Hepatic encephalopathy in the hospital (An ode to #lactulose):
A brief #livertwitter#tweetorial
Aims: 1. Share the greatest t-shirt ever made 2. Rule out infection! 3. Laxation now! But how?
1. This shirt, made by a patient, reminds us:
▶️HE is horrible, unpredictable
▶️Preventing HE is hard
▶️Dont be quick 2 label pts as 'noncompliant' - there's more to the story
▶️Our patients are awesome. Hepatology is the best
2. Think of hepatic encephalopathy as a biomarker.
For what? The answers form a mandatory checklist of sorts
1. Para to r/o SBP. Delay @ your patient's peril. (Fig1) 2. GI Bleeding? 3. UA/Blood Cultures/CXR 3. What's the Cr? Na? K?
review: nature.com/articles/s4139… #AmJGastro
3. First line therapy for hospitalized "overt" HE is lactulose
This nonabsorbable disaccharide has been used for HE for >50 years. (Fig1)
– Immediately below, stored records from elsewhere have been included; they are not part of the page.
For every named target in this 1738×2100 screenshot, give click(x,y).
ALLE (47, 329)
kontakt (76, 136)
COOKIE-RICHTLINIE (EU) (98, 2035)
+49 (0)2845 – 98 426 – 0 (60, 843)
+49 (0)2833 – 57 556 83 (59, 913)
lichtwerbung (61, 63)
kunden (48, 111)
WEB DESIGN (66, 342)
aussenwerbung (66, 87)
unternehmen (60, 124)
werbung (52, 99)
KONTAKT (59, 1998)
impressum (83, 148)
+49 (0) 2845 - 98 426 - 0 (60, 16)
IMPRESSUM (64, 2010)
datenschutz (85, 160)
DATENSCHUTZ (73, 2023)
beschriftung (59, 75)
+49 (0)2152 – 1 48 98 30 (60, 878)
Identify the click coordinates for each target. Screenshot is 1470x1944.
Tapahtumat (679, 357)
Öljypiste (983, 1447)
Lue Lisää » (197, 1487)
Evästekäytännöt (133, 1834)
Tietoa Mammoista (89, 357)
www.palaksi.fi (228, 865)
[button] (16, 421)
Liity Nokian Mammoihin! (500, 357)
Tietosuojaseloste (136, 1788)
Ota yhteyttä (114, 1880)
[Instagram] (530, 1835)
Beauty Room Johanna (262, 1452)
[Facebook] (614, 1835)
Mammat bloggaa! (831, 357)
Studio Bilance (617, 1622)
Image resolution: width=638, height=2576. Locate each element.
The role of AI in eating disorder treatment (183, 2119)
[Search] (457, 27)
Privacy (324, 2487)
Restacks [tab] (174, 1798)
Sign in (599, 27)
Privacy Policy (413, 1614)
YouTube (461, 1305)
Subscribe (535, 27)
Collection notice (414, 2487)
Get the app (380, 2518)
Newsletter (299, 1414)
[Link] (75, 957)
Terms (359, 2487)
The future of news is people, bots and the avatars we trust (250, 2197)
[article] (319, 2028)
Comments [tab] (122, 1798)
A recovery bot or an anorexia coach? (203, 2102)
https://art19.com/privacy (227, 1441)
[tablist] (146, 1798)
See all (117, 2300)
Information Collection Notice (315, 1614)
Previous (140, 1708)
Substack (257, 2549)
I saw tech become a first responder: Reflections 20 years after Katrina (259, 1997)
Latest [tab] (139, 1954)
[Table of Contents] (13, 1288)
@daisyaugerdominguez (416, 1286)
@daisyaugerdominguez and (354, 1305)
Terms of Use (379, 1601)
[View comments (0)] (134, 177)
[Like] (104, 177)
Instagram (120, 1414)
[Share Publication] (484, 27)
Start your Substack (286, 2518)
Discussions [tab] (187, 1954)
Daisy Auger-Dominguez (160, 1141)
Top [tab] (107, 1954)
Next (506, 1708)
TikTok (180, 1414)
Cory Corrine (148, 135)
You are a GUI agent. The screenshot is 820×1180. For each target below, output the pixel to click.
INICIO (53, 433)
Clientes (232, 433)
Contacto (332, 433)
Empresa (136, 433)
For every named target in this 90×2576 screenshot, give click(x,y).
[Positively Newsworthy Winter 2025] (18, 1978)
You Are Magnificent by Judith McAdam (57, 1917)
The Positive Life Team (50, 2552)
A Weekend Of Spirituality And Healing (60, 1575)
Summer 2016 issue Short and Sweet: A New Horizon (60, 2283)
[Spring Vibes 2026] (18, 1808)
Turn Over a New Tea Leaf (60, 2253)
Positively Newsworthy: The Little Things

It was known even then that there had to be another mode of action beyond frequent BMs
Lactulose's mechanism of action came into focus after a 1966 trial in patients w/chronic HE
Fig1: Design - lactulose before or after sorbitol (osmotic laxative) with run-in
Fig2: HE that occurred on sorbitol could be resolved on lactulose
Fig3: The key difference: STOOL PH!
This remarkable study was led by Dr. Bob Rahimi - who, as a FELLOW, enrolled 50 patients who often present in the middle of the night! #hustle
Lactulose (20-30grams TID) vs PEG Colonoscopy prep (4L)
Who wins?
PEG hastened recovery from HE (Fig1)!
Many patients also preferred the PEG to lactulose (Fig 2)
But...
Before you pop the cork on the Golytely, check out the supplement(Fig1):
84% of PEG patients got lactulose before randomization
CLEARLY you need 2 get the bowels moving (more laxative=better)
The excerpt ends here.